I am trying to configure Stocator on an Amazon EMR cluster to access data on Amazon s3. I have found resources that indicate that this should be possible, but very little detail on how to get this to work.
When I start my EMR cluster I use the following config:
{
"classification": "core-site",
"properties": {
"fs.stocator.scheme.list": "cos",
"fs.cos.impl": "com.ibm.stocator.fs.ObjectStoreFileSystem",
"fs.stocator.cos.impl": "com.ibm.stocator.fs.cos.COSAPIClient",
"fs.stocator.cos.scheme":"cos"
}
}
I then try to access a file using cos://mybucket.service/myfile
This yields an error due to missing credentials.
I add the credentials, in spark-shell, to the properties using:
val credentials = new com.amazonaws.auth.DefaultAWSCredentialsProviderChain().getCredentials
sc.hadoopConfiguration.set("fs.cos.service.access.key",credentials.getAWSAccessKeyId)
sc.hadoopConfiguration.set("fs.cos.service.secret.key",credentials.getAWSSecretKey)
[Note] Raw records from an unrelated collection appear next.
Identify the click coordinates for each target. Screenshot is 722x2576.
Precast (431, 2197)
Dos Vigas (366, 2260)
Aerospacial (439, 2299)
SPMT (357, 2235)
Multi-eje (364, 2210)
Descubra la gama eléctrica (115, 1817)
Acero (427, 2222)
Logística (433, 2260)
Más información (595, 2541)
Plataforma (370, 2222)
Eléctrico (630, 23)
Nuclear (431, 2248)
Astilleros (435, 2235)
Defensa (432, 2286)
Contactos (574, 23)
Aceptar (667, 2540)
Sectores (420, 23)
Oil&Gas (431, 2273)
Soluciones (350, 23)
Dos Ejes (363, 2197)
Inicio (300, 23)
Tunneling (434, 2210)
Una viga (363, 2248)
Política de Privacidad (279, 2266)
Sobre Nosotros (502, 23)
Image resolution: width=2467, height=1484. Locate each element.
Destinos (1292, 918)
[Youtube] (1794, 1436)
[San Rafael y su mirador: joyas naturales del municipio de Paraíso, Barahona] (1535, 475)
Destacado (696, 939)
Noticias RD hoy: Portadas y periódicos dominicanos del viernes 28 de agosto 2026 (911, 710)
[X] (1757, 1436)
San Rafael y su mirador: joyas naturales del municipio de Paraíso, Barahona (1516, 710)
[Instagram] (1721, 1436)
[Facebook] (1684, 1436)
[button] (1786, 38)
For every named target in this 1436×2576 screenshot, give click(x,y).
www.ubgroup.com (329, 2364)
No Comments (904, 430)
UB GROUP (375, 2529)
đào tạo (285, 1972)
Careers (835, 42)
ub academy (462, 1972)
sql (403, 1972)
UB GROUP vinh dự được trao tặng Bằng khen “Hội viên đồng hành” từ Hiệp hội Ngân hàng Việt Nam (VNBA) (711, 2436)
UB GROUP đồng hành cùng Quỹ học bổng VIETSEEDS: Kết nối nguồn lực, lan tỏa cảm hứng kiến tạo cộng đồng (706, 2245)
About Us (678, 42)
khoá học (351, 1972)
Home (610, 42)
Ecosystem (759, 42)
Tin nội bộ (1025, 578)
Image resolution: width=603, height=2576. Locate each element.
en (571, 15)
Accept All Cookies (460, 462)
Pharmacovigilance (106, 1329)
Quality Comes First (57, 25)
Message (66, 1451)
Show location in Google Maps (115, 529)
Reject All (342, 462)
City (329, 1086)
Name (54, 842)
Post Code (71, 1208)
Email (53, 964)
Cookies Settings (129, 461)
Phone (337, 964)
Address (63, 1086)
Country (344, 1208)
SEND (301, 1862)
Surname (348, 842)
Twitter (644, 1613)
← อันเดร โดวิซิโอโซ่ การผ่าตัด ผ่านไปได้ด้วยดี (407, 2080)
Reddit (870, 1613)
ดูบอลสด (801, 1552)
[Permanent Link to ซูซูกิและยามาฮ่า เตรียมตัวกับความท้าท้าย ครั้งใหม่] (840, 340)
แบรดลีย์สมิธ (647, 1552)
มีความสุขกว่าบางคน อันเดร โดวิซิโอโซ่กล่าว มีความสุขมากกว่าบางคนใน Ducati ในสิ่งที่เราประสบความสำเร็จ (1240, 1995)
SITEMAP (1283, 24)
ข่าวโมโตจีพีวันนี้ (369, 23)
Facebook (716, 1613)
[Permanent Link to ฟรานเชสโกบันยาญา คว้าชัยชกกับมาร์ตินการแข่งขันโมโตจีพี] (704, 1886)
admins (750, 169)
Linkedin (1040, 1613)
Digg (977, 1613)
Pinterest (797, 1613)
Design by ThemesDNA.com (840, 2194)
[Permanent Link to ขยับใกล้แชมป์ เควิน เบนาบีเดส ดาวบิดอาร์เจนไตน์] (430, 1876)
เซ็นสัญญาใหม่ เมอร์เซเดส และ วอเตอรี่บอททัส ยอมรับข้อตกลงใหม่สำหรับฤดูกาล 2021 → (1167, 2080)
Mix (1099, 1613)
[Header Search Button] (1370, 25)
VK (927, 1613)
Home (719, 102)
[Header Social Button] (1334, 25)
Now when I try to access cos://mybucket.service/myfile I get the error: org.apache.spark.sql.AnalysisException: Path does not exist:.
accessing the file using s3://mybucket/myfile works, as it doesn't use Stocator. Also accessing the file via the amazon CLI works.
Are there any online resources detailing how to get Stocator working on AWS?
Has anyone successfully done this themselves, and can you share your configuration?
I'd play with the netflix one as I'm confident it works well there.